If the image failed to load, the value is the empty string "".

* StructField("origin", StringType(), True),
** Some information about the origin of the image. The content of this is 
application-specific.
** When the image is loaded from files, users should expect to find the file 
name in this field.

* StructField("height", IntegerType(), False),
** the height of the image, pixels
** If the image fails to load, the value is -1.

* StructField("width", IntegerType(), False),
** the width of the image, pixels
** If the image fails to load, the value is -1.

* StructField("nChannels", IntegerType(), False),
** The number of channels in this image: it is typically a value of 1 (B&W), 3 
(RGB), or 4 (BGRA)
** If the image fails to load, the value is -1.

* StructField("data", BinaryType(), False)
** packed array content. Due to implementation limitation, it cannot currently 
store more than 2 billions of pixels.
** The data is stored in a pixel-by-pixel BGR row-wise order. This follows the 
OpenCV convention.
** If the image fails to load, this array is empty.

For more information about image types, here is an OpenCV guide on types: 
http://docs.opencv.org/2.4/modules/core/doc/intro.html#fixed-pixel-types-limited-use-of-templates
 

The reference implementation provides some functions to convert popular formats 
(JPEG, PNG, etc.) to the image specification above, and some functions to 
verify if an image is valid.

h2. Image ingest API

We propose the following function to load images from a remote distributed 
source as a DataFrame. Here is the signature in Scala. The python interface is 
similar. For compatibility with java, this function should be made available 
through a builder pattern or through the DataSource API. The exact mechanics 
can be discussed during implementation; the goal of the proposal below is to 
propose a specification of the behavior.

{code}
def readImages(
    path: String,
    session: SparkSession = null,
    recursive: Boolean = false,
    numPartitions: Int = 0,
    dropImageFailures: Boolean = false,
    // Experimental options
    sampleRatio: Double = 1.0): DataFrame
{code}

The type of the returned DataFrame should be the structure type above, with the 
expectation that all the file names be filled.

Mandatory parameters:
* *path*: a directory for a file system that contains images
Optional parameters:
* *session* (SparkSession, default null): the Spark Session to use to create 
the dataframe. If not provided, it will use the current default Spark session 
via SparkSession.getOrCreate().

◆ **Provided data**:
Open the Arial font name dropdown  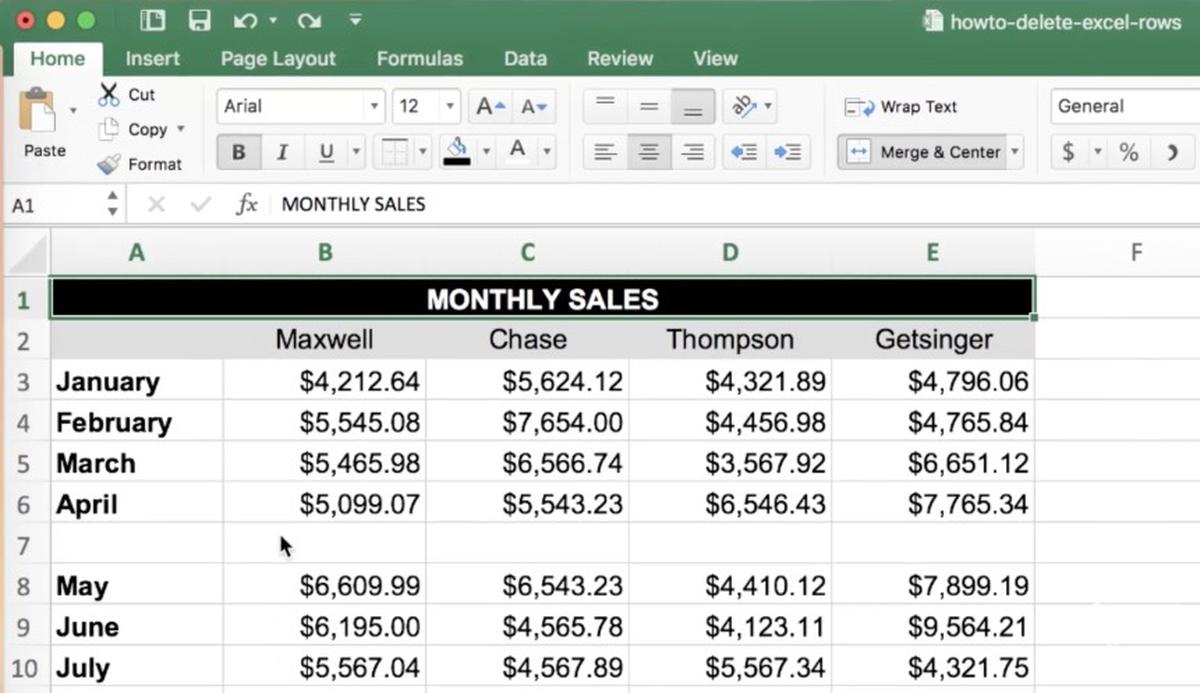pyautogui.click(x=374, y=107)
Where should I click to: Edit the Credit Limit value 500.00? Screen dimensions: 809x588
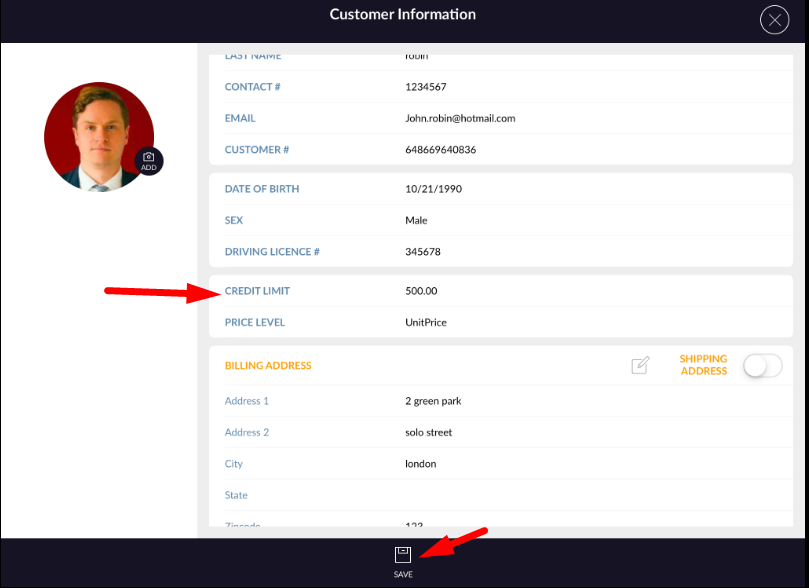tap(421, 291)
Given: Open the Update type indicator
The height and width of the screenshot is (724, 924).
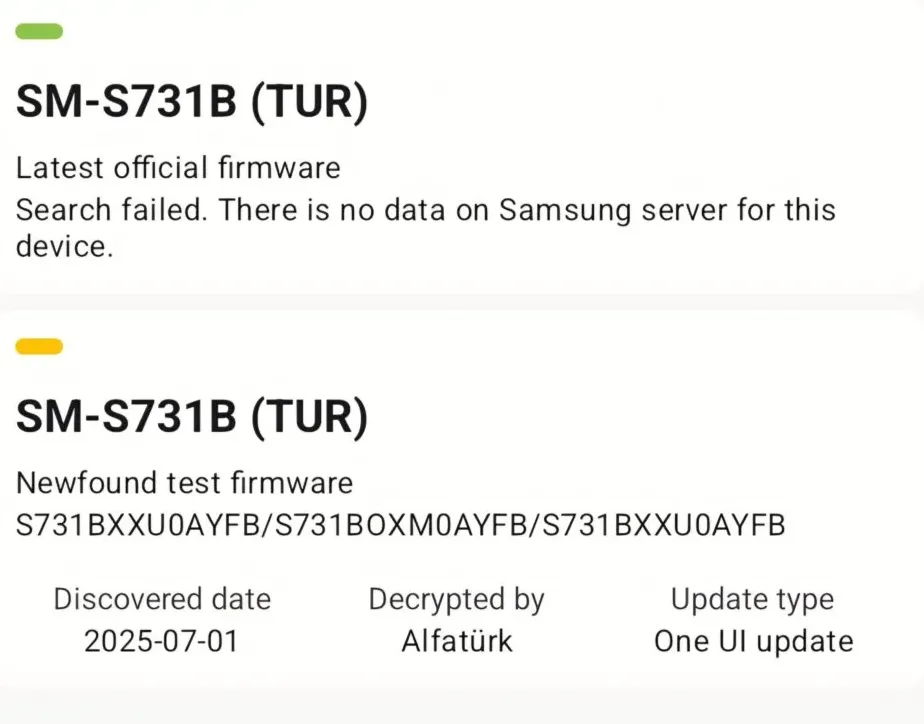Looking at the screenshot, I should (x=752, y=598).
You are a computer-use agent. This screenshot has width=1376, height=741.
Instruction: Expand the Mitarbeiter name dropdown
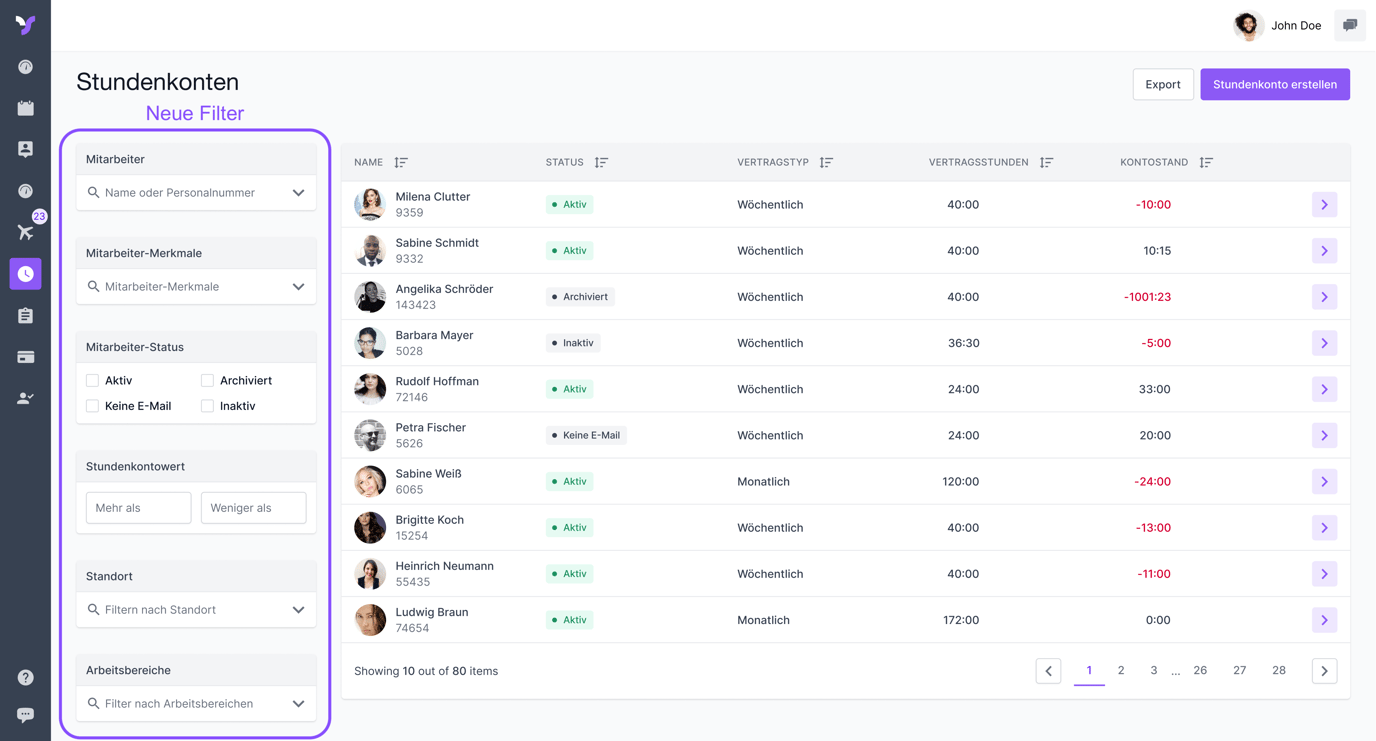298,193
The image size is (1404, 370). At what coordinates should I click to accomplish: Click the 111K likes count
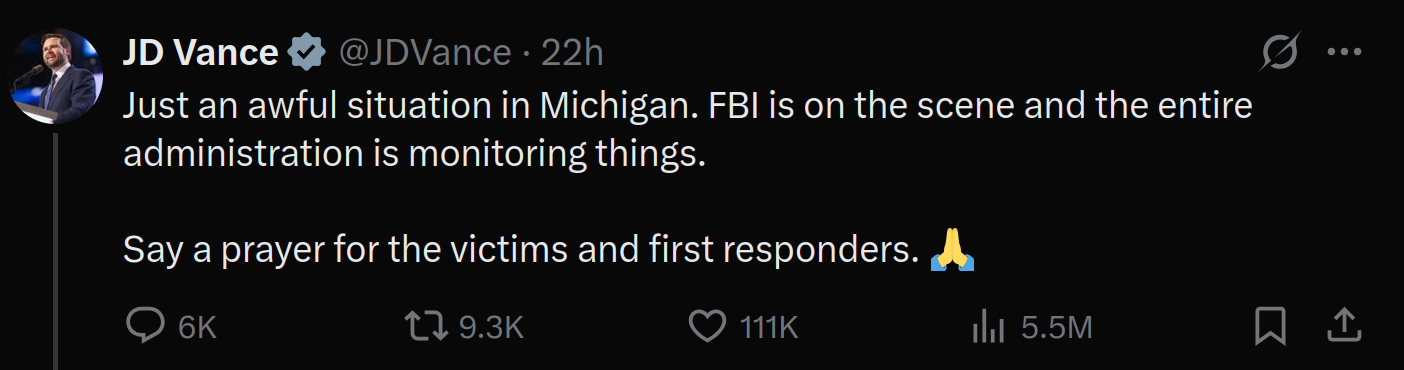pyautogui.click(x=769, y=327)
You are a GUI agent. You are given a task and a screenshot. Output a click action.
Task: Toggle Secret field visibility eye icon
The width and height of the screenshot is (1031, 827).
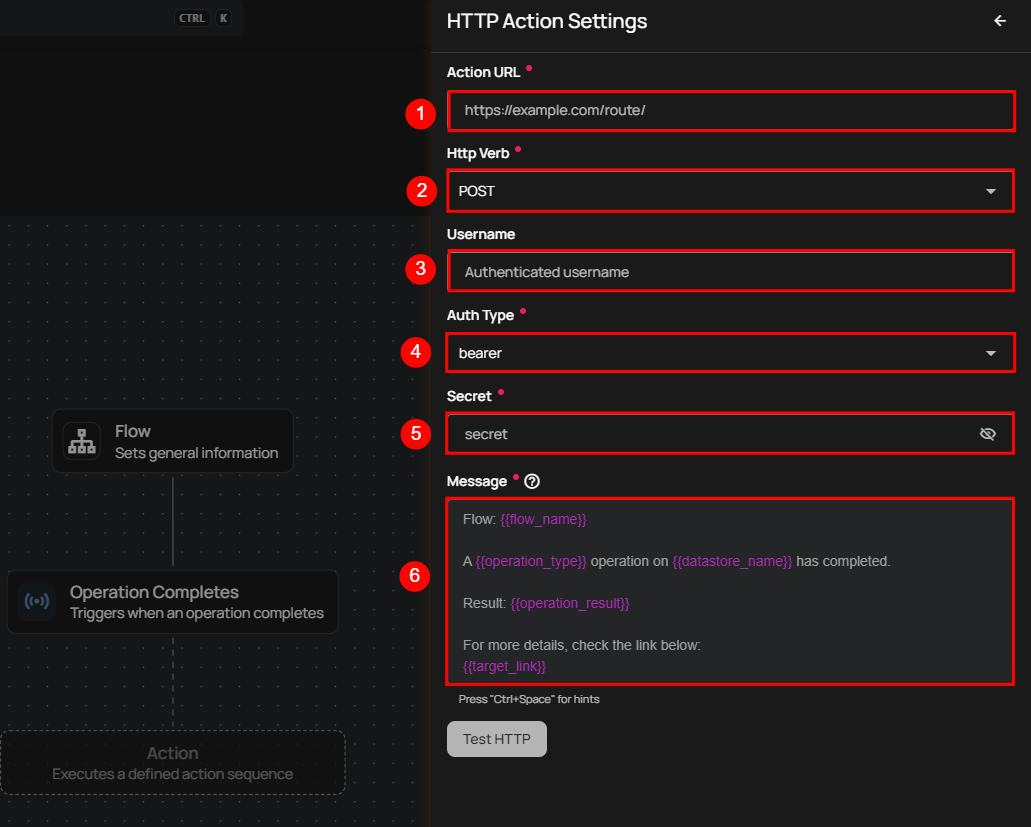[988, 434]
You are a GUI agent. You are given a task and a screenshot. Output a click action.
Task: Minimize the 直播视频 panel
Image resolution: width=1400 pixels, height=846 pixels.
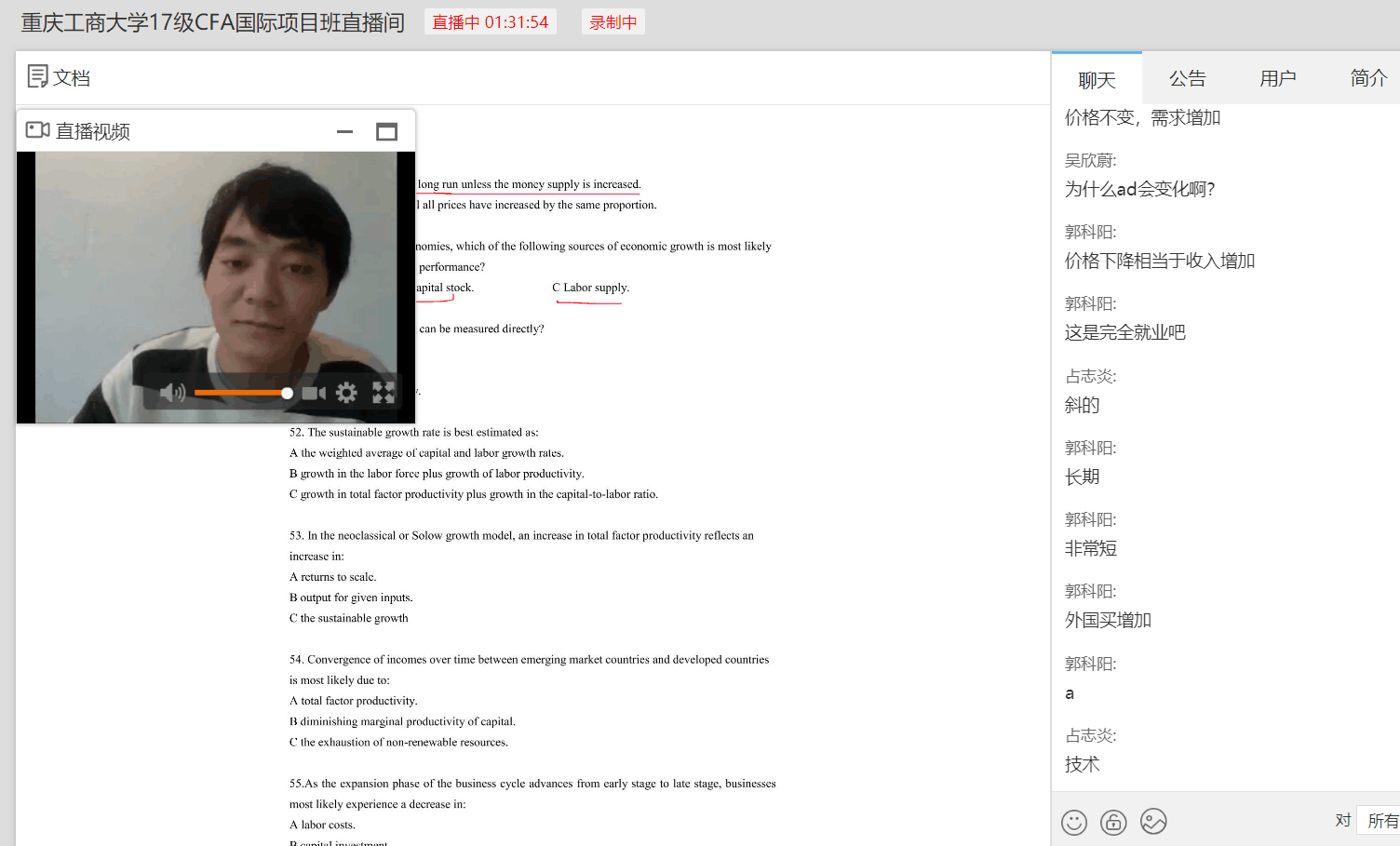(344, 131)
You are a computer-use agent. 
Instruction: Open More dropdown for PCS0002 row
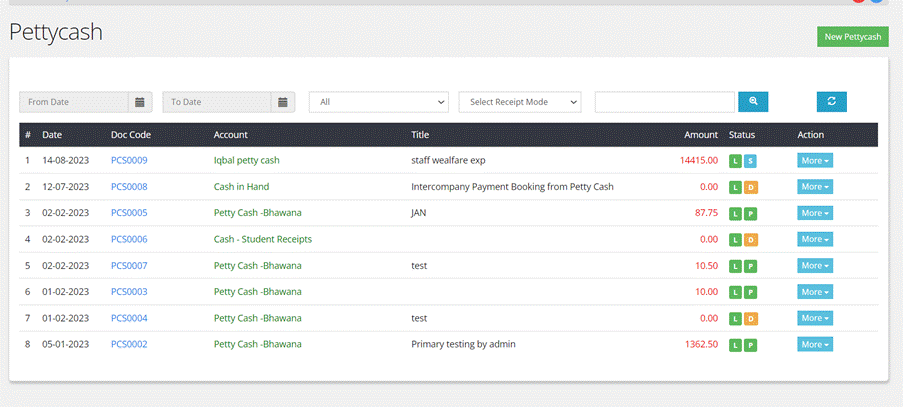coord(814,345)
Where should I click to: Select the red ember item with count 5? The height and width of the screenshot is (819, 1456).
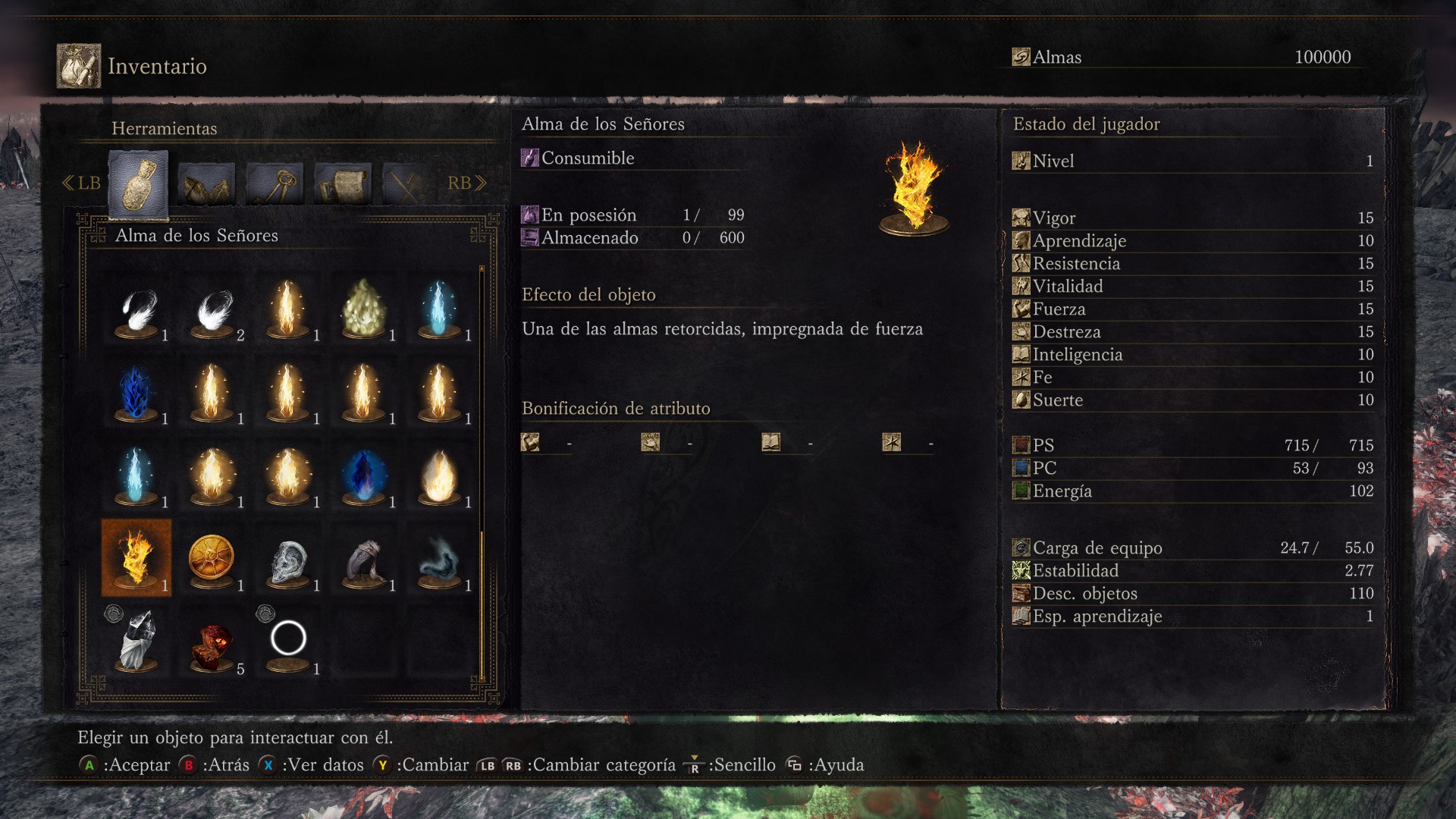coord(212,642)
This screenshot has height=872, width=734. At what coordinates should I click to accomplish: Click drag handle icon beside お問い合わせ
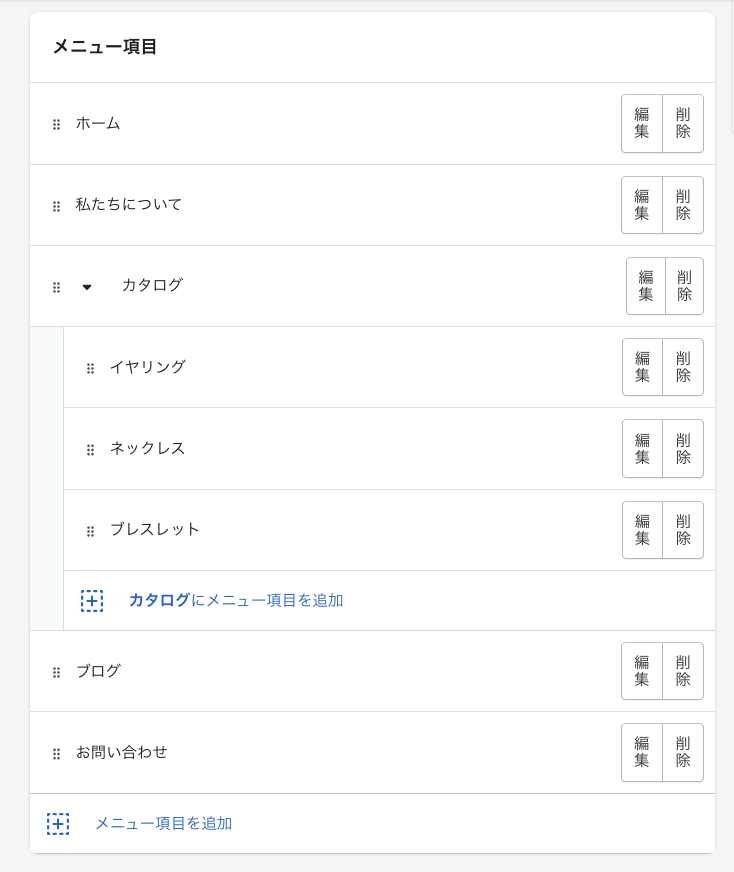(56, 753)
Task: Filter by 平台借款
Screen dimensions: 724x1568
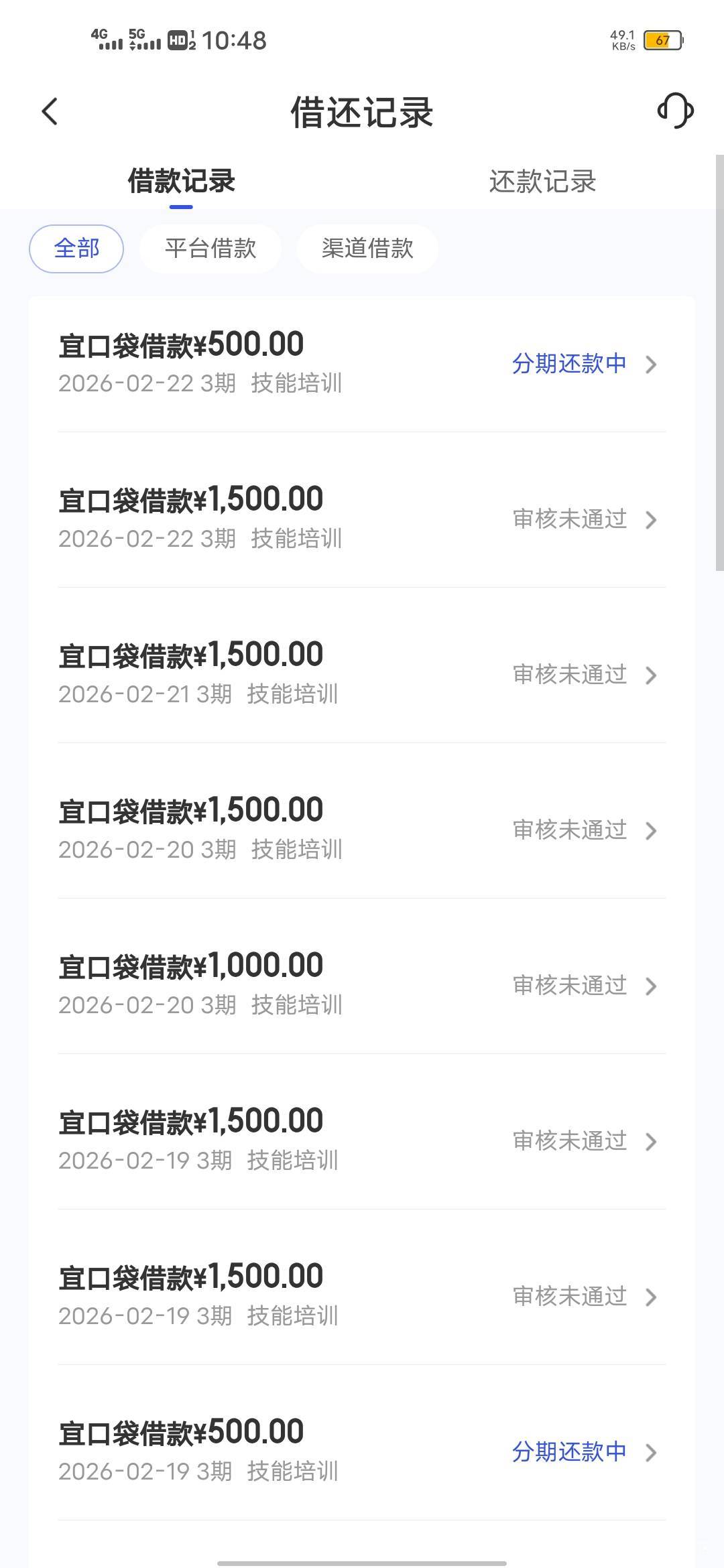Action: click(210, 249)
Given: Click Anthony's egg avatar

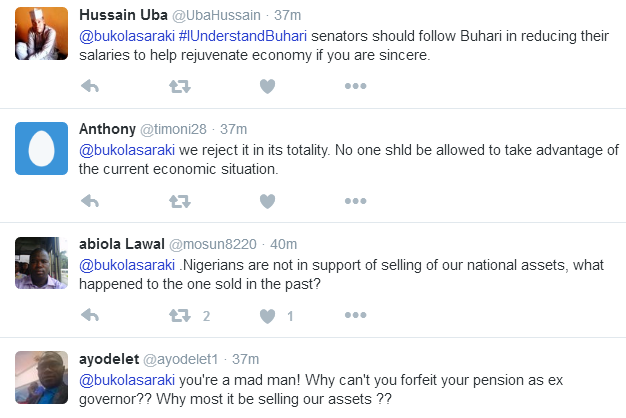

◆ **Apply what you read**:
1) Answer these questions using the Spark image proposal.
(a) What value do the height and width fields take when an image fails to load?
(b) In what order is the pixel data stored, and what convention does that follow?
(c) What is the default value of the recursive parameter in readImages?
2) Continue the Spark image proposal from its final line, keeping its markup and style.

◆ **Written answers**:
1)
(a) -1.
(b) Pixel-by-pixel BGR row-wise order, following the OpenCV convention.
(c) false.

2)
* *recursive* (bool, default false): take the top-level images or look into 
directory recursively
* *numPartitions* (int, default null): the number of partitions of the final 
dataframe. By default uses the default number of partitions from Spark.
* *dropImageFailures* (bool, default false): drops the files that failed to 
load. If false (do not drop), some invalid images are kept.
 
Parameters that are experimental/may be quickly deprecated. These would be 
useful to have but are not critical for a first cut:
* *sampleRatio* (float, in (0,1), default 1): if less than 1, returns a 
fraction of the data. There is no statistical guarantee about how the sampling 
is performed. This proved to be very helpful for fast prototyping. Marked as 
experimental since it should be pushed to the Spark core.

The implementation is expected to be in Scala for performance, with a wrapper 
for python.
This function should be lazy to the extent possible: it should not trigger 
access to the data when called. Ideally, any file system supported by Spark 
should be supported when loading images. There may be restrictions for some 
options such as zip files, etc.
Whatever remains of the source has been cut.